Esta moça incivil sabe que cometeu um crime, segundo um livro que se chama Constituição; mas talvez ela nem saiba o que é uma “constituição”. O povo nordestino paga impostos; consome bens e serviços, viaja, estuda, enfim, eles fazem tudo como os povos de todas as outras regiões do Brasil. Se uma região é mais pujante do que outra, paciência; nós é quem deveríamos criar mecanismos que erradicassem tanta desigualdade e não criamos oportunidades de ataques entre nós. – Já imaginaram uma placa num tribunal com o nome: Dra. Mayara Petruso Juíza de Direito? – Alguém já imaginou esta universitária sendo delegada de polícia? Misericórdia! Que o curso que ela ingressou por acaso, seja sempre, apenas um imprevisto em sua vida e que ela logo descubra que necessita de ajuda espiritual e médica, para não terminar os dias numa cadeia ou num manicômio. Se esta moça fosse numa igreja da Universal, com certeza ela seria submetida a uma seção do descarrego!
Fica registrado aqui o meu pesar, por ainda existir gente assim. Que a Mayara consiga se livrar das amarras que ela possui com o desconhecido; que ela possa enxergar que todos nós pertencemos à mesma raça, a raça humana e que raramente somos diferentes uns dos outros, pelo menos até encontrarmos gente como ela.
O mundo tende a uma versão mais humanista, onde fronteiras sejam abertas e que haja, acima de qualquer coisa, respeito mútuo para com as culturas, as cores de pele, opções sexuais, os credos e as raças de cada aldeia, cada tribo, cada cidade...

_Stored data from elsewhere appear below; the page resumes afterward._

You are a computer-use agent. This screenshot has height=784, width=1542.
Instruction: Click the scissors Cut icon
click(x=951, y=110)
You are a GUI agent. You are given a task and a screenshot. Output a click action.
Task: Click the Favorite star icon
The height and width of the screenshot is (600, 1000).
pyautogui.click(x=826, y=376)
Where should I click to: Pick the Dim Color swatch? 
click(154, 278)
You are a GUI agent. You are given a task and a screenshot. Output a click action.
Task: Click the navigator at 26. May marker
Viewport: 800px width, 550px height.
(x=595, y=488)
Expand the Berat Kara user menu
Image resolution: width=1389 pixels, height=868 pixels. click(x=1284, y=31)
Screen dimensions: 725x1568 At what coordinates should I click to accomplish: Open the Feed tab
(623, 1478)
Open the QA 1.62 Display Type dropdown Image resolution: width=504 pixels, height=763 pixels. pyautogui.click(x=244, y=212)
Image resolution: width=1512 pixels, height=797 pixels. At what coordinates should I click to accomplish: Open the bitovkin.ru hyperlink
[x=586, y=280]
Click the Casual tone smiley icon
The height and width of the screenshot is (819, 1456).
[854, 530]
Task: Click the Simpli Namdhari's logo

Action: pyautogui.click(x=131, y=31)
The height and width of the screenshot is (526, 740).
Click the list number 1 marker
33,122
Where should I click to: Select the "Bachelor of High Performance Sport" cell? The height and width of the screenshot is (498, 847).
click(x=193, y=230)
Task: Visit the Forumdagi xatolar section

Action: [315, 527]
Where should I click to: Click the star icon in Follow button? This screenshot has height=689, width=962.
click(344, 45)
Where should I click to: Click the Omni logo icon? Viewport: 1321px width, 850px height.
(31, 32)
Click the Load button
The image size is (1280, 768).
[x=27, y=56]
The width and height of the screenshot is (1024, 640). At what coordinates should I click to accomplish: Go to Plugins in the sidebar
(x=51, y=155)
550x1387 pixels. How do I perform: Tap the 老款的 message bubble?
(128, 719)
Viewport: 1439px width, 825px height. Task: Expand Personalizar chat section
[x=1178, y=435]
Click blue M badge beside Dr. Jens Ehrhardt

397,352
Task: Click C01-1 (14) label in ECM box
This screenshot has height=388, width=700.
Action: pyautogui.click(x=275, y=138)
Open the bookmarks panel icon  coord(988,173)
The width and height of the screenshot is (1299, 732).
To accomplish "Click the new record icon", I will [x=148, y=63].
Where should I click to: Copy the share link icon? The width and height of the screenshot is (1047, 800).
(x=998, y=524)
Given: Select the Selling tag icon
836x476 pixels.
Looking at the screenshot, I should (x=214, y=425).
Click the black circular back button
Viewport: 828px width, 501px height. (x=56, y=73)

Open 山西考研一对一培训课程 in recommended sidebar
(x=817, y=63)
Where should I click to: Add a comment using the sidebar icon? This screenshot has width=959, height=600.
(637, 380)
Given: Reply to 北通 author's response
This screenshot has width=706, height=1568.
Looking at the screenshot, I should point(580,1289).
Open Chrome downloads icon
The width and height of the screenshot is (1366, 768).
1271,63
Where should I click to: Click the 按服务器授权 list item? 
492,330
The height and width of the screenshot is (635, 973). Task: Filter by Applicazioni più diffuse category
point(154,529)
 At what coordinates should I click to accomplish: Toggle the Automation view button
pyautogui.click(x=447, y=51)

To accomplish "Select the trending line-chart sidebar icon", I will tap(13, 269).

Se permanecermos criando grupos isolados onde cada um se julgue melhor do que o outro, em dias próximos estaremos diante da maior bagunça mundial e neste caso, eu desejaria ver, ao menos uma vez, quem é que recolheria o lixo produzido por gente igual à Mayara?
Apenas para registro público eu sou baiano de Feira de Santana, de pele branca e me orgulho muito de ser nordestino, de uma região de “Sertão”, onde o sol é uma constante o ano inteiro e onde a chuva alimenta muito mais do que estômagos, alimenta a esperança de sempre nos mantermos longe das amarguras. Moro no Sudeste há anos e sempre que posso retorno ao Nordeste, porque no Brasil, lugar melhor e povo mais afável, com certeza não há!
Que o Criador nos liberte urgente de pensamentos desta natureza e que possamos enxergar aquele que vem a nossa frente, como simplesmente, nosso irmão ou na pior das hipóteses, nosso colaborador!